■ **STATED GOAL**
Rewrite the listing below with "folder" switched to "directory" and every other word kept the same. Omit the pictures.

————————

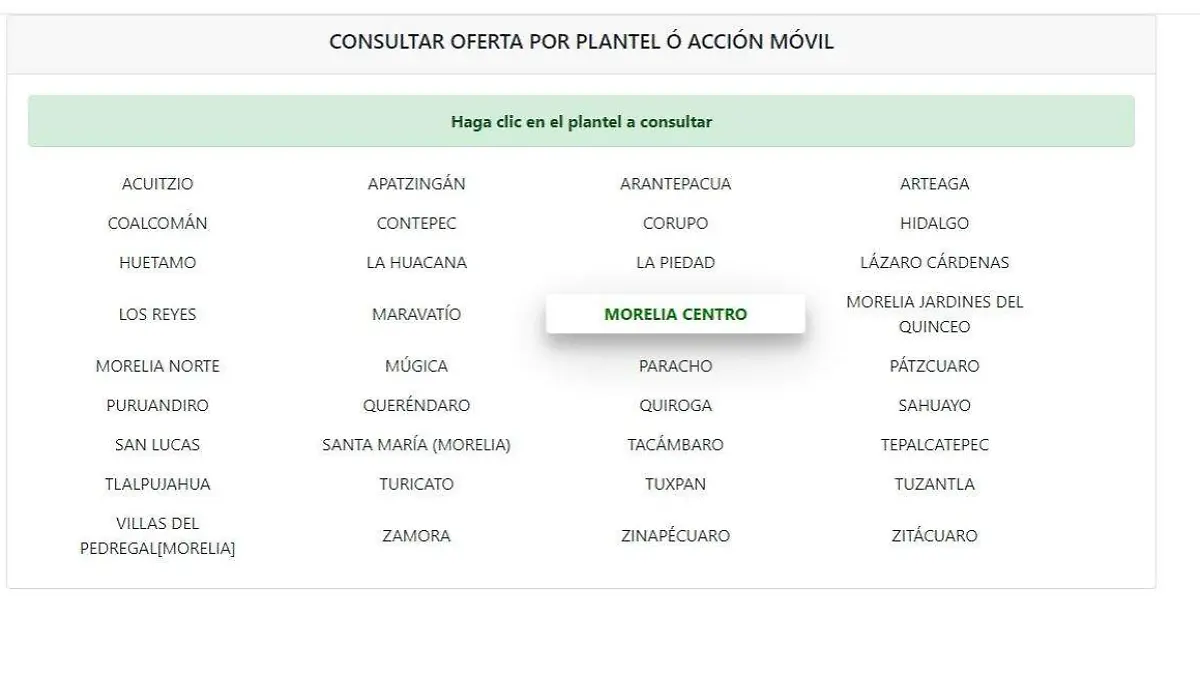Select the ACUITZIO plantel link
1200x675 pixels.
click(x=157, y=183)
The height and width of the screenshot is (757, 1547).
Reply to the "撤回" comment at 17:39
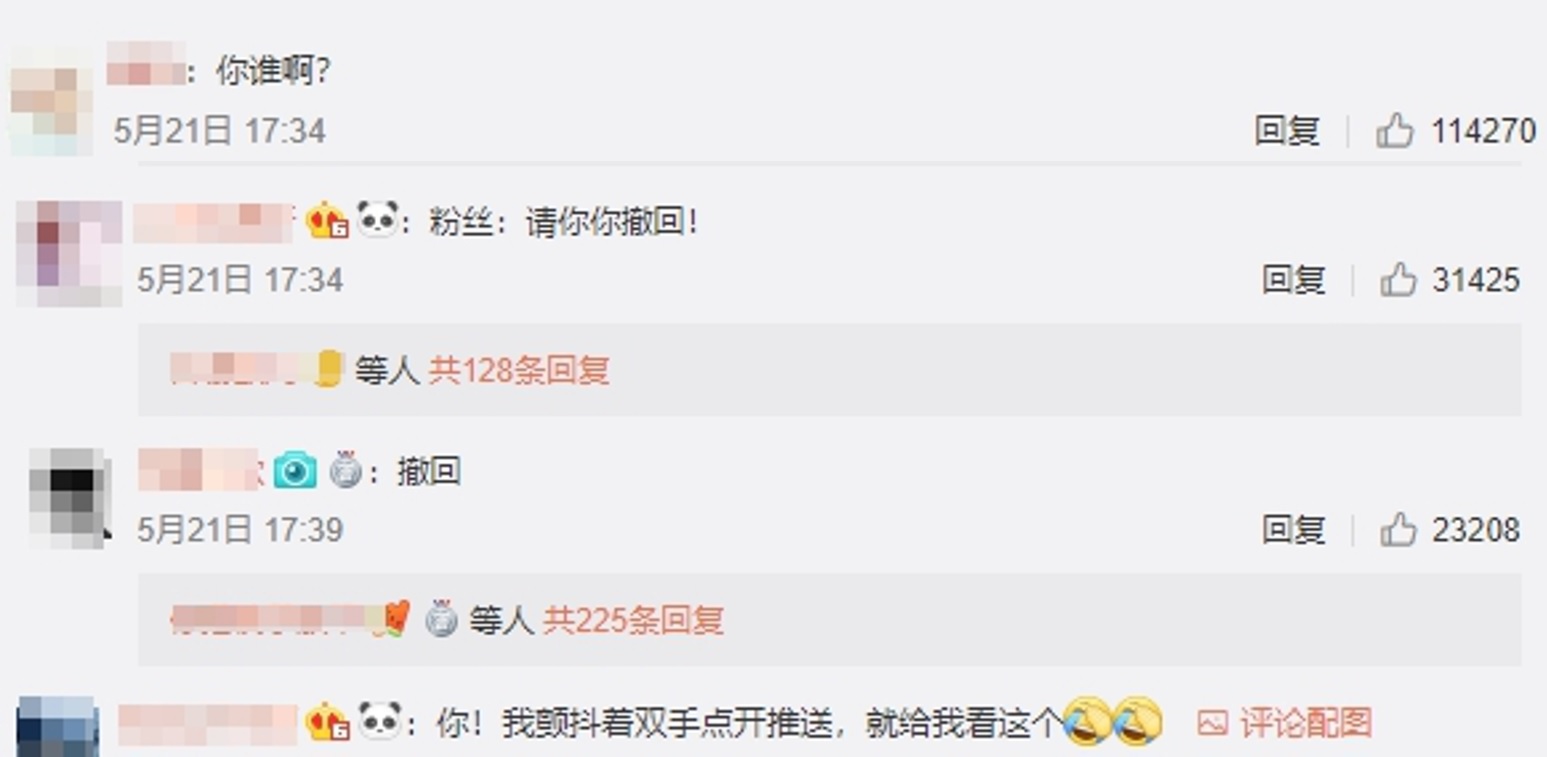pos(1294,530)
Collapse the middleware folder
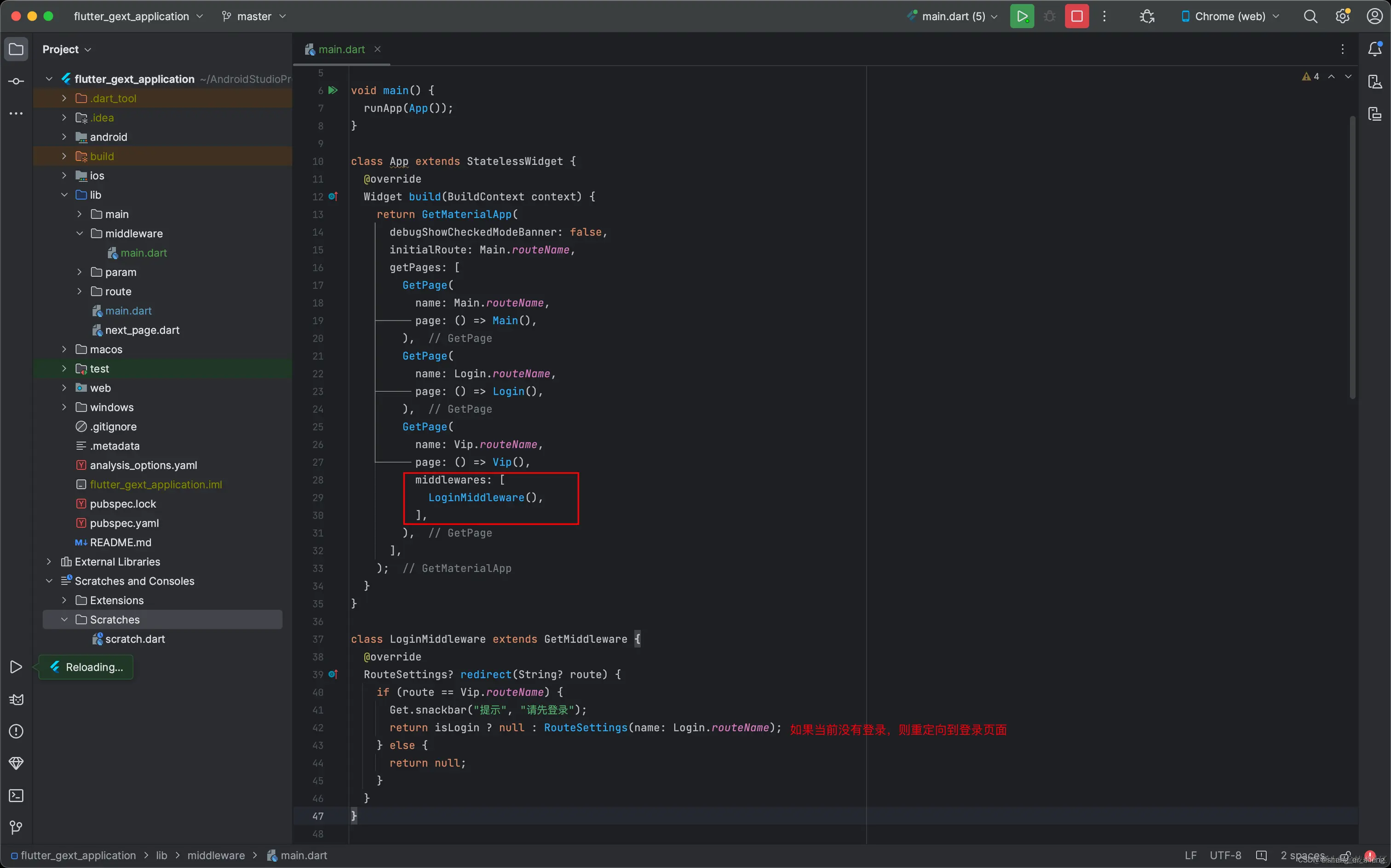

————————

■ **FINISHED TASK**
Select the ACUITZIO plantel link
1200x675 pixels.
click(x=157, y=183)
The height and width of the screenshot is (757, 1547).
Reply to the "撤回" comment at 17:39
pos(1294,530)
Collapse the middleware directory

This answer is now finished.